Ирис/lirio, будучи на самом деле цветком синего или фиолетового цвета, предстает в неожиданном для нас амплуа в трагической элегии Лорки “Reyerta”/«Схватка», означая синяки и следы травм поверженного героя: “Juan Antonio el de Montilla / rueda muerto la pendiente. / Su cuerpo lleno de lirios / y una granada en las sienes” (Испанская поэзия в русских переводах, с. 494). В переводе Парнаха эта строфа выглядит так: «Хуан Антоньо Монтилец / Катится мертвым по скатам. / Тело исполнено лилий. / Лоб расцветает гранатом». Приведем вариант А.Гелескула: «Под гору катится мѐртвый / Хуан Антонио Монтилья, / в лиловых ирисах тело, / над левой бровью – гвоздика» (Ibid., 495). Гвоздика, как видим, означает в этом отрывке кровавую рану. Перевод А.Гелескула замечательный, но в нем не ставилась задача сохранения рифмы, и рифма отсутствует. Существует и другой, сильнее удаляющийся от образов оригинала, перевод этого отрывка, выполненный Павлом Грушко: «Уже Хуану Антонио не видеть родной Монтильи, / ирисовые букеты / тело его остудили, / он катится вниз по склону, / на каждом виске по маку…» (Испанская поэзия в русских переводах, с. 611). Этот вариант таит в себе разночтения, предполагает амбивалентность толкования. Если в первых двух переводах ясно, что Хуан, весь избитый, катится под откос, и тело его «разукрашено» соперниками, то во втором синтагма «ирисовые букеты тело его остудили» может восприниматься двояко или, во всяком случае, вызывать сомнения: что за букеты? Кто-то успел подарить их Хуану? Может быть, тело оказалось на поляне, где растут ирисы, и поэтому цветы охлаждают раны героя? То есть нет ощущения того, что ирисы находятся в самой коже. Перевод П.Грушко прозрачен лишь для того читателя, который знаком с подробностями оригинала.

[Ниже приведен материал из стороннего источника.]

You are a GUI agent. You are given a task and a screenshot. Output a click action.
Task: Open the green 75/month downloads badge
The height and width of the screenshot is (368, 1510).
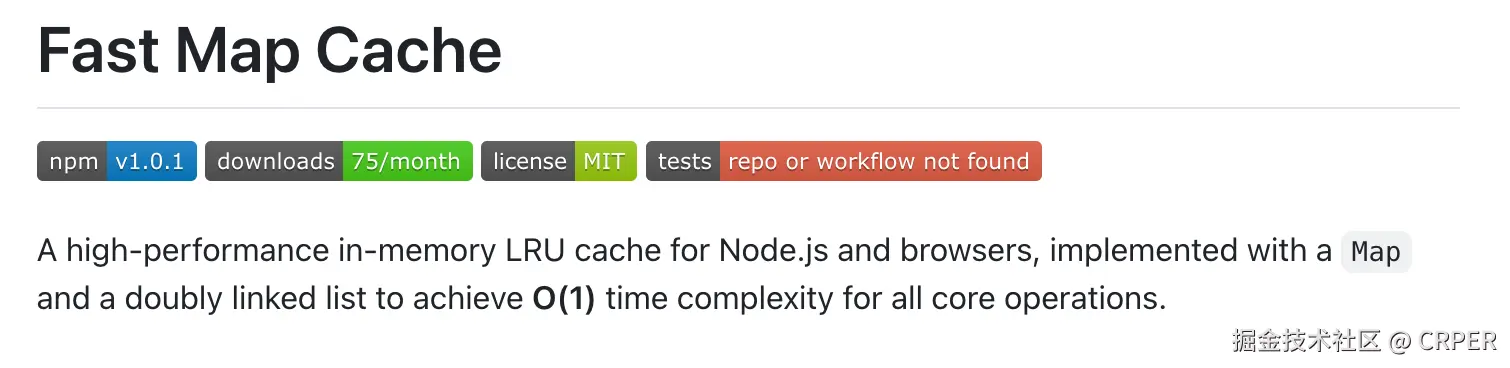click(407, 161)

Но вернёмся к «ассортименту» значений и переосмыслений нашего цветка. По наблюдениям над стихотворными текстами, lirio/ирис в испанском языке оказывается семантически адаптированным для формирования маскулинных, чуть ли не брутальных, контекстов.

Гвоздика и роза из-за их красного цвета выступают как хрестоматийные номинации губ и щѐк. “¡Ay!, la pobre princesa de la boca de rosa / quiere ser golondrina, quiere ser mariposa” (Rubén Darío. Yo persigo una forma...) (Ах, бедняжка принцесса, с устами, как роза, мечтает стать ласточкой, мечтает стать бабочкой). Роза – это цветок с богатейшей поэтической традицией, которая наделила эту лексему положительными эмоциональными обертонами и эстетическими компонентами. Однако в испанской художественной литературе, изобилующей упоминаниями крови, красная роза, как и гвоздика, нередко выступает обозначением раны: «¿No veis la herida que tengo / desde el pecho a la garganta? / Trescientas rosas morenas / lleva mi pechera blanca (Lorca. Romance sonambulo. / Poesía. Prosa. Teatro, p.298). Темные (смуглые) розы становятся черными розанами в переводе О.Савича: «Ты разве не видишь, что рана, / раскрыла мне грудь до горла?» / На белой груди твоей / три сотни розанов чёрных» (Испанская поэзия в русских переводах, с. 491). Сравним этот вариант с переводом А. Гелескула: «Всѐ кровью пропахло, парень, / и кровью твоей сочится, / а грудь твоя в тёмных розах / и смертной полна истомой» (там же, с. 609). Эпитет тёмный рядом с существительным роза способствует возникновению контекстуального значения с мрачными коннотациями. Раны не покидают поэтических томиков, и их постоянно приходится с чем-нибудь сравнивать. Лучше всего для этой цели подходят цветы: “… y en mi corazón sentí / agujas estremecidas / que me están abriendo heridas / rojas como el alhelí” – жалуется Росита в пьесе Лорки, посвященной ей и языку цветов («Донья Росита, девица, и язык цветов») (http://www.federicogarcialorca.net/obras_lorca/dona_rosita_la_soltera.htm). Alhelí/левкой - слово, которое очень удобно рифмовать с глаголами в первом лице и прошедшем времени. Этот фактор, а не свойства растения, цвет которого неярок, сыграл решающую роль при написании текста на испанском языке. В переводе читаем: «И в сердце впились в тот же миг / иголки – злые тираны; / они причиняют мне раны, / и раны краснее гвоздик» (избр., с. 296).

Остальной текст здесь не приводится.